Ergonomie im Arbeitsschutz

Ergonomisches Arbeiten - hier mit RückenstützgürtelSitzen Sie bequem während Sie diese Zeilen lesen? Nun, ich hoffe doch, dass Sie das tun. Vielleicht  auf einem ergonomischen auf Ihre Körpermaße angepassten Stuhl. Auch Ihr Monitor, dessen Einstellung, Ihre Computermaus und die anderen Arbeitsmittel auf Ihrem Schreibtisch sind  hoffentlich nach ergonomischen Gesichtspunkten ausgerichtet und entsprechen den Vorgaben aus der Bildschirmarbeitsverordnung (BildschArbV).

Moment mal, ergonomische Gesichtspunkte? Was ist das überhaupt? Möglicherweise ist es ja die Lehre vom ‚richtigen‘ Sitzen? Auch, aber nicht nur, denn die Ergonomie, die Deutschland ein Teil der Arbeitswissenschaft ist, befasst sich insgesamt mit der menschengerechten Gestaltung der Arbeitsbedingungen. Oberstes Ziel ist der Schutz des einzelnen Individuums bei der Arbeit. Die Ergonomie bezieht sich deshalb auf viele Bereiche wie die Ausgestaltung und Anordnung der Arbeitsmittel und die Arbeitsumgebung. Aber auch die menschliche Psyche und die Organisation der Arbeit (Stichwort: Prozesse) spielen eine wichtige Rolle.

Das Feld der Arbeitsmittel ist dabei abhängig vom Arbeitsplatz und der jeweiligen Tätigkeit sehr weit gespannt und reicht von der richtigen Einstellung des Bürostuhls, über ergonomische Software (Stichwort: Benutzerfreundlichkeit) bis zur menschengerechten Ausgestaltung der Schnittstelle Mensch-Maschine.

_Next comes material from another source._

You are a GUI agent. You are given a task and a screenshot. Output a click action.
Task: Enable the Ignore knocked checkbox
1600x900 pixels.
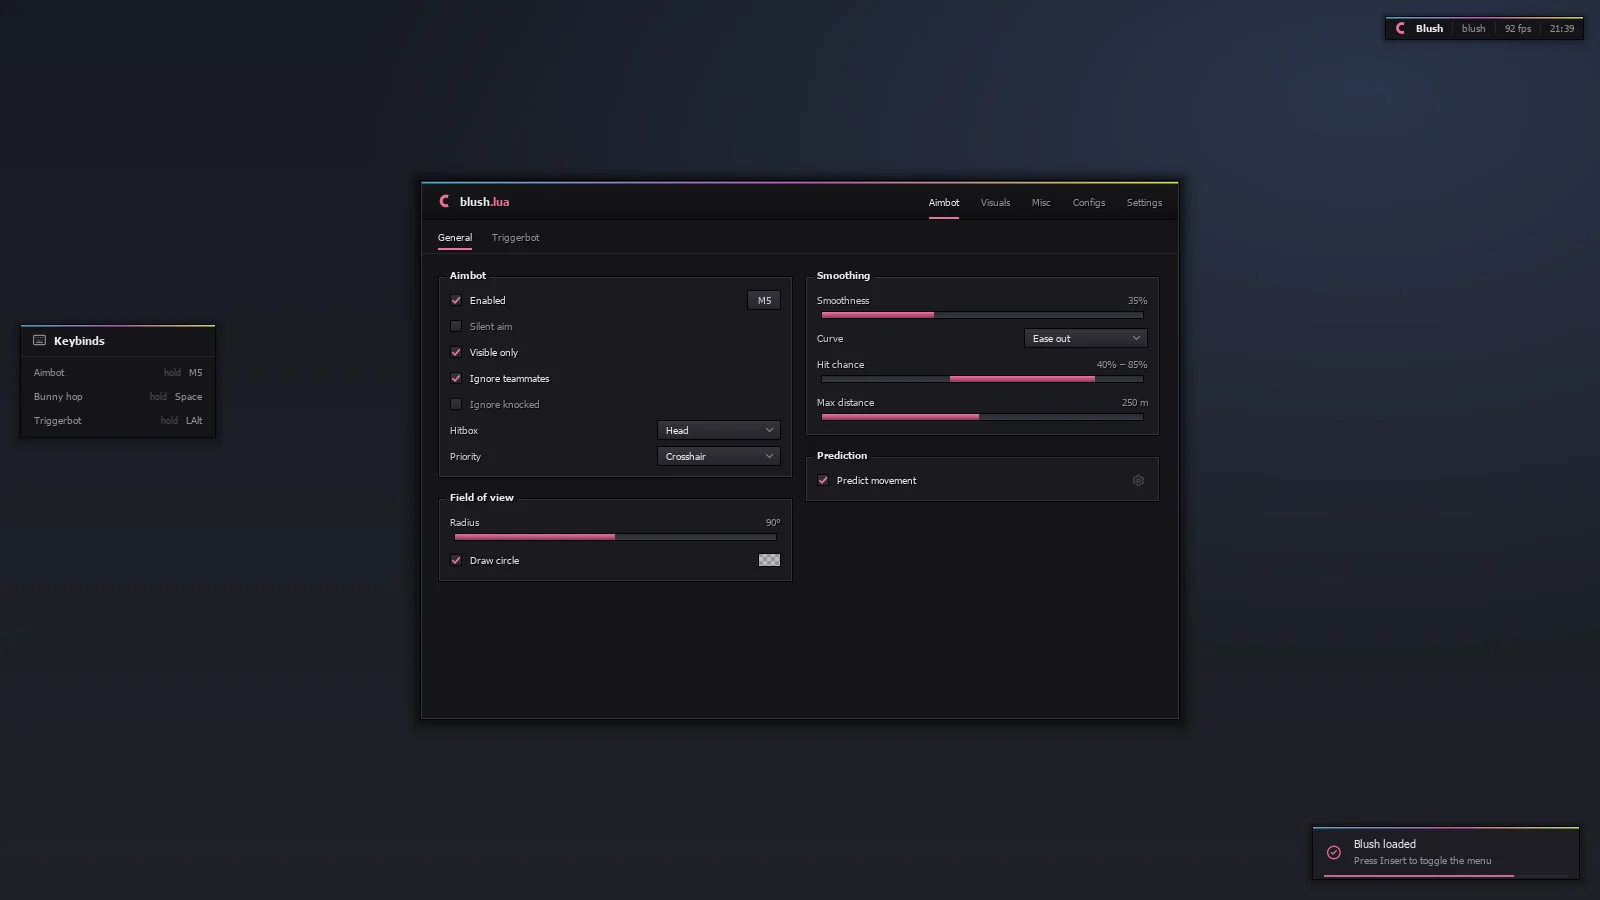tap(456, 405)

Mit Hilfe der ergonomischen Gestaltung des Arbeitsplatzes sollen kurzfristige Schäden z.B. Arbeitsunfälle verhindert und auch langfristige Belastungen, die zu Berufskrankheiten führen können, vermieden bzw. vermindert und die Leistungsfähigkeit erhalten oder sogar verbessert werden. Wichtig dabei ist, nicht den Menschen der Arbeit anzupassen sondern vielmehr umgekehrt die Arbeitsbedingungen menschengerecht zu gestalten.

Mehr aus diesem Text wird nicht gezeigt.